Return the data from the line containing "Select the panther model's head" through the line containing "The width and", both lines included, exactly as they appear.

** RECORDED DATA **

◆ ◆ ◆ ◆ ◆ ◆ ◆

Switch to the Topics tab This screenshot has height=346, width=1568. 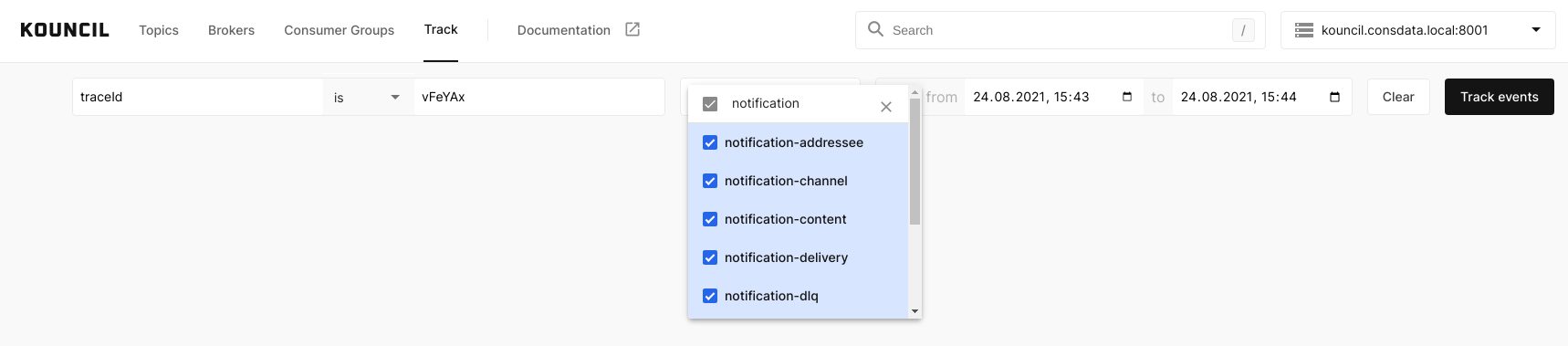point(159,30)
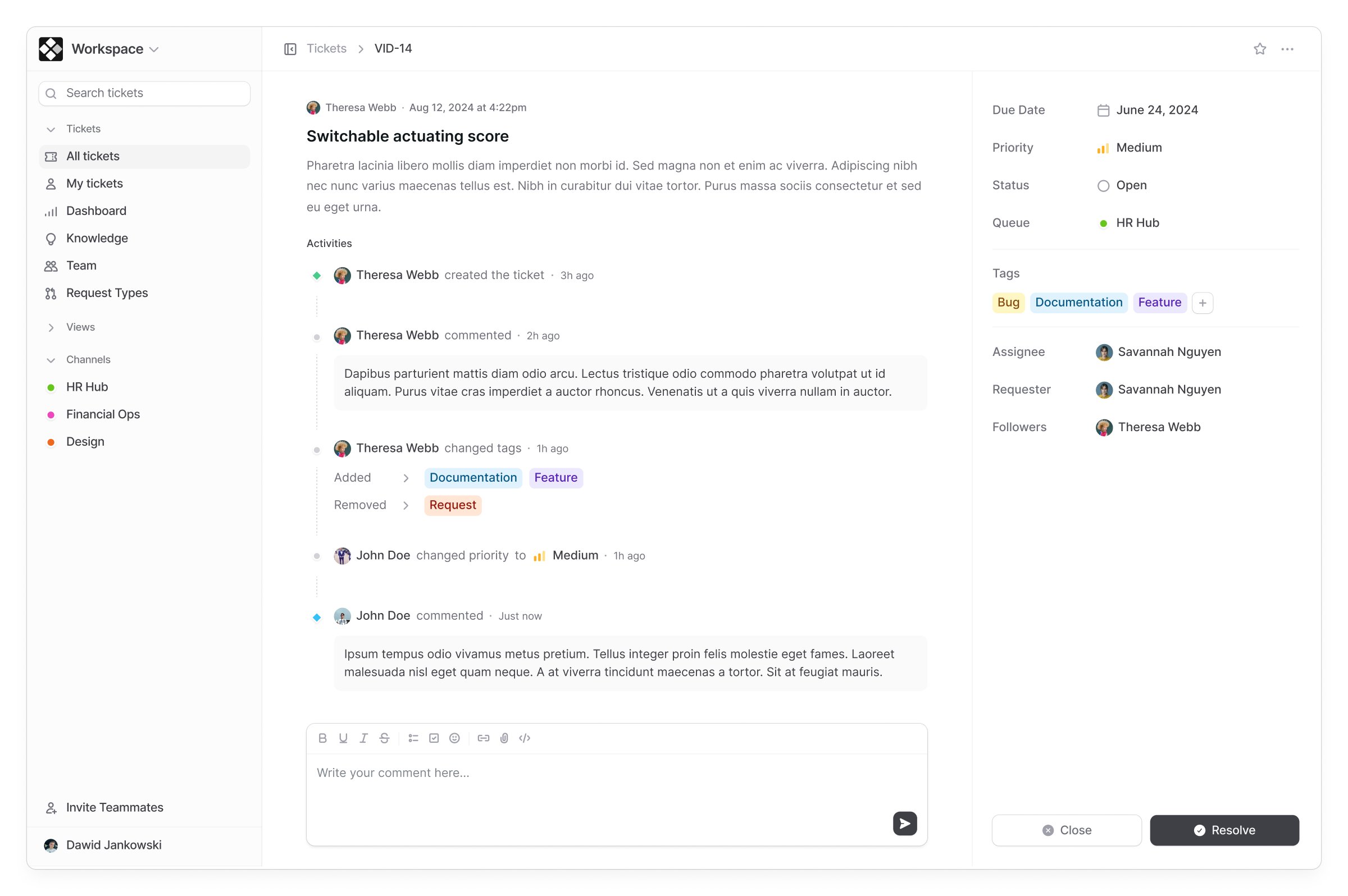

◆ ◆ ◆ ◆ ◆ ◆ ◆

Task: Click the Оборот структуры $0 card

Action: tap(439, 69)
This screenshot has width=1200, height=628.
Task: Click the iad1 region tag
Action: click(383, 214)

◆ ◆ ◆ ◆ ◆ ◆ ◆

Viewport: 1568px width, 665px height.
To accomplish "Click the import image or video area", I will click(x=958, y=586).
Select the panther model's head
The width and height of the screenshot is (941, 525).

◆ ◆ ◆ ◆ ◆ ◆ ◆

** WRITTEN RESPONSE **
Select the panther model's head
The width and height of the screenshot is (941, 525).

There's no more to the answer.